**Task item:** Exclude images, then output the remaining data verbatim.

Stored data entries

★ ★ ★

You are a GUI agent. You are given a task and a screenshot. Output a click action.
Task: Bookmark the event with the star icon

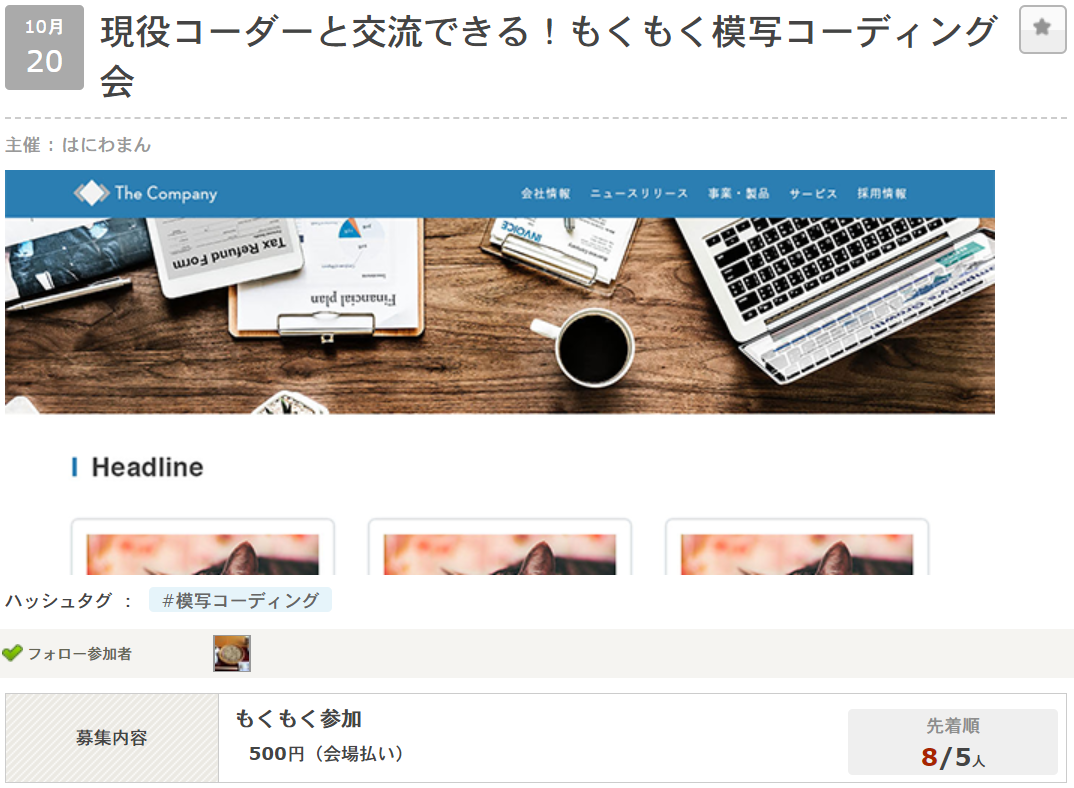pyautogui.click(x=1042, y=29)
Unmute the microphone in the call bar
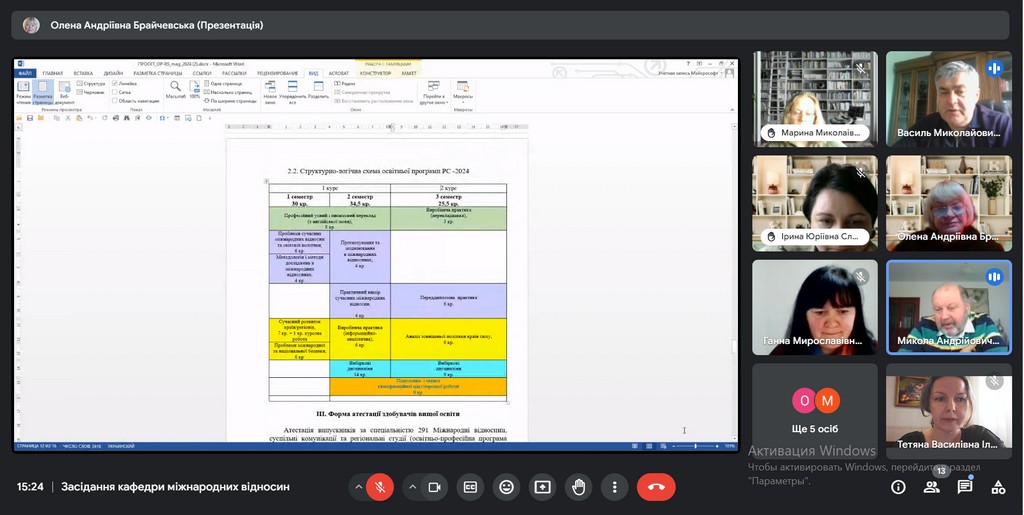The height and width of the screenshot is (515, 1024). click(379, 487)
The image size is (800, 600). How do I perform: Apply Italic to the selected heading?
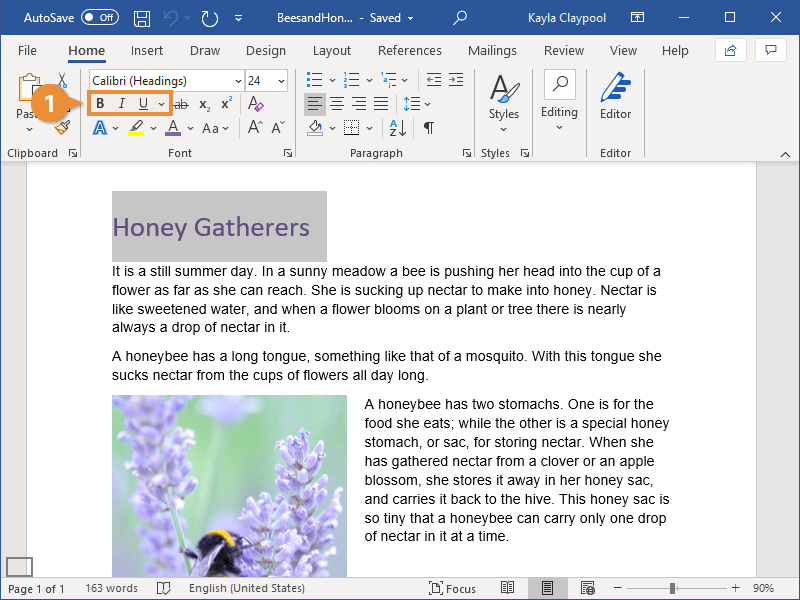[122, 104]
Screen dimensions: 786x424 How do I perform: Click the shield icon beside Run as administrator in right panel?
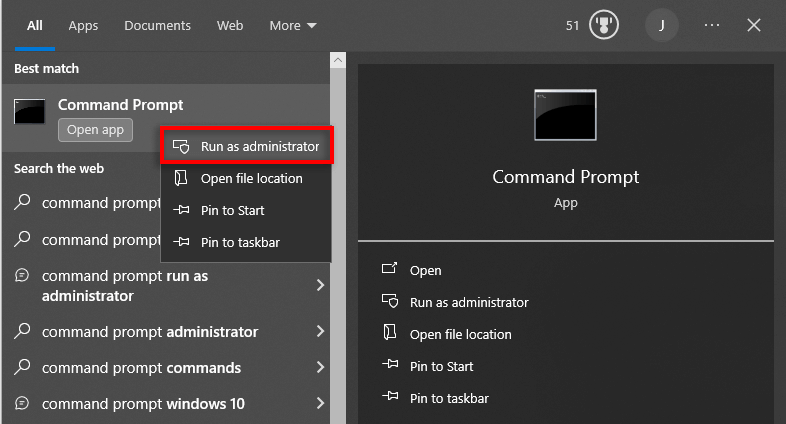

★ ★ ★

**Result below:**
You are a GUI agent. You are given a task and a screenshot. Output a click action.
Task: Bookmark the event with the star icon

pyautogui.click(x=1042, y=29)
Unmute the microphone in the call bar
The height and width of the screenshot is (515, 1024). click(379, 487)
The image size is (800, 600). How do I perform: Apply Italic to the selected heading?
[122, 104]
Screen dimensions: 786x424 How do I perform: Click the shield icon beside Run as administrator in right panel?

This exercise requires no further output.